EXERCISE INPUTS:
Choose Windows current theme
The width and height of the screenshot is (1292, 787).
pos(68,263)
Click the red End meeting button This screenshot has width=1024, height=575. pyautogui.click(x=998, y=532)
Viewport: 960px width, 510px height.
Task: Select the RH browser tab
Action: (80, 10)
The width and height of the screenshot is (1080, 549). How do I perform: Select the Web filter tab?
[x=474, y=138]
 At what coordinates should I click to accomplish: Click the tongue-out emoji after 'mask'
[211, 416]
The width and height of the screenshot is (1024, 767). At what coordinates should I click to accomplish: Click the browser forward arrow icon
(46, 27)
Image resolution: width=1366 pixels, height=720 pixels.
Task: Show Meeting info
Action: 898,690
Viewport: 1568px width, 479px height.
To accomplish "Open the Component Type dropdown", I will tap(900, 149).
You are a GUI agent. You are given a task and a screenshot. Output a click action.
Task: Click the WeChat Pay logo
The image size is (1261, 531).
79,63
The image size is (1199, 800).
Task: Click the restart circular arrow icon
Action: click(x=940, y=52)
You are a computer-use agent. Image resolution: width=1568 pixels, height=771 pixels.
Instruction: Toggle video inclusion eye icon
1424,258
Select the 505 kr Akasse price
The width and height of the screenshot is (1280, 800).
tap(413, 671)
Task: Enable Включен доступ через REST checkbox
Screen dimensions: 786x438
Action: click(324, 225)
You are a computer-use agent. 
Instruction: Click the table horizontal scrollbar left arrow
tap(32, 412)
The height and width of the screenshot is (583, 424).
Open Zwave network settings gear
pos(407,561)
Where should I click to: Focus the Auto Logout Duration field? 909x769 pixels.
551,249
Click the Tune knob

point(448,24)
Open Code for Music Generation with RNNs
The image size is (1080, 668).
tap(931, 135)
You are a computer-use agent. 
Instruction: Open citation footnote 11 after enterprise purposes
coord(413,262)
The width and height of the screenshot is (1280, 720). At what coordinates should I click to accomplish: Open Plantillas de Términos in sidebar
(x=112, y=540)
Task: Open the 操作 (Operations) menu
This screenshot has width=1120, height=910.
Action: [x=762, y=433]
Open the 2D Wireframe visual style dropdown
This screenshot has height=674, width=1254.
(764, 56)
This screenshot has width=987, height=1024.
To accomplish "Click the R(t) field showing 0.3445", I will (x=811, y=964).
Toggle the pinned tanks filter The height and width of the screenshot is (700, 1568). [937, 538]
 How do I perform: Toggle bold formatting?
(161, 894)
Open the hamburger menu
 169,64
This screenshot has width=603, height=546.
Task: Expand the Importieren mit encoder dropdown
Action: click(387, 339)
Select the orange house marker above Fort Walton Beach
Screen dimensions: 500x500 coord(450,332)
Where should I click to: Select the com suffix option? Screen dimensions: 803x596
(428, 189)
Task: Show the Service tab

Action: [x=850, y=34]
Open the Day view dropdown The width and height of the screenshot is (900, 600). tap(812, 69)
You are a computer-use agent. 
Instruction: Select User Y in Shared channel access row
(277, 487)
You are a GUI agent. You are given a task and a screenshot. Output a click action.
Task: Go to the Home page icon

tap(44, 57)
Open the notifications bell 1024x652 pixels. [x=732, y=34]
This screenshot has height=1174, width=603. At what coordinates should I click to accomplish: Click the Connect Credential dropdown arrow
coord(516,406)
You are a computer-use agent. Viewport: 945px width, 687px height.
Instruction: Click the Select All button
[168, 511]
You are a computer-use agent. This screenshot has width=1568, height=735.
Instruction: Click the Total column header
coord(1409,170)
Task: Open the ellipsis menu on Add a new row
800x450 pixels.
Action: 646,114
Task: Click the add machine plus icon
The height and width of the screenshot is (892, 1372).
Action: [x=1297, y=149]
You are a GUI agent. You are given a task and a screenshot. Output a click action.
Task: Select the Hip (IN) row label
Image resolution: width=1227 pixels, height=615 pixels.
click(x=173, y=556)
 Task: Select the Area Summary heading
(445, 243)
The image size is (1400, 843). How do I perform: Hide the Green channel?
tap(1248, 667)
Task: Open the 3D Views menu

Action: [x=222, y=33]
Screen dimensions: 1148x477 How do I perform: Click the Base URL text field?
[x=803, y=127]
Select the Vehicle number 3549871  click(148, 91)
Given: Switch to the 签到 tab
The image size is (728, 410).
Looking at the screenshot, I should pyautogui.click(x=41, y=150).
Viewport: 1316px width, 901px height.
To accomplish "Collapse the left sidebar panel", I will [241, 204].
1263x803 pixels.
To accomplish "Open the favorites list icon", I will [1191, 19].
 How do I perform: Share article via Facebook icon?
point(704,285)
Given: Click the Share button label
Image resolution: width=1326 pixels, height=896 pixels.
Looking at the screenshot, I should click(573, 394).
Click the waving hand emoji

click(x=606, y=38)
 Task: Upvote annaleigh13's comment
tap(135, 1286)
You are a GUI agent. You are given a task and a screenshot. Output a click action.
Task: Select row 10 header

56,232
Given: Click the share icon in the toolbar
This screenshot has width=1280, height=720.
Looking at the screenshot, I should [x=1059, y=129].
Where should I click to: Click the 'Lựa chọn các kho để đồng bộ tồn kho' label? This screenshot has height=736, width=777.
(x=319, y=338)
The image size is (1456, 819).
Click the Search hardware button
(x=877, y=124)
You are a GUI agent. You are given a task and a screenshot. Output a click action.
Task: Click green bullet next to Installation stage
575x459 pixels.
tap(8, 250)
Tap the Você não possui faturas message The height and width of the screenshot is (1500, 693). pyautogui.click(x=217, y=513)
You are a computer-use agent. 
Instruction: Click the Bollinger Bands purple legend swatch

WHAT THIS TASK INVOLVES: Please print verbatim each line from the first line of the entries above to the line that contains "Viewport: 1568px width, 479px height.", inclusive, and nothing more.

ANSWER SECTION:
Choose Windows current theme
The width and height of the screenshot is (1292, 787).
pos(68,263)
Click the red End meeting button This screenshot has width=1024, height=575. pyautogui.click(x=998, y=532)
Viewport: 960px width, 510px height.
Task: Select the RH browser tab
Action: (80, 10)
The width and height of the screenshot is (1080, 549). How do I perform: Select the Web filter tab?
[x=474, y=138]
 At what coordinates should I click to accomplish: Click the tongue-out emoji after 'mask'
[211, 416]
The width and height of the screenshot is (1024, 767). At what coordinates should I click to accomplish: Click the browser forward arrow icon
(46, 27)
Image resolution: width=1366 pixels, height=720 pixels.
Task: Show Meeting info
Action: 898,690
Viewport: 1568px width, 479px height.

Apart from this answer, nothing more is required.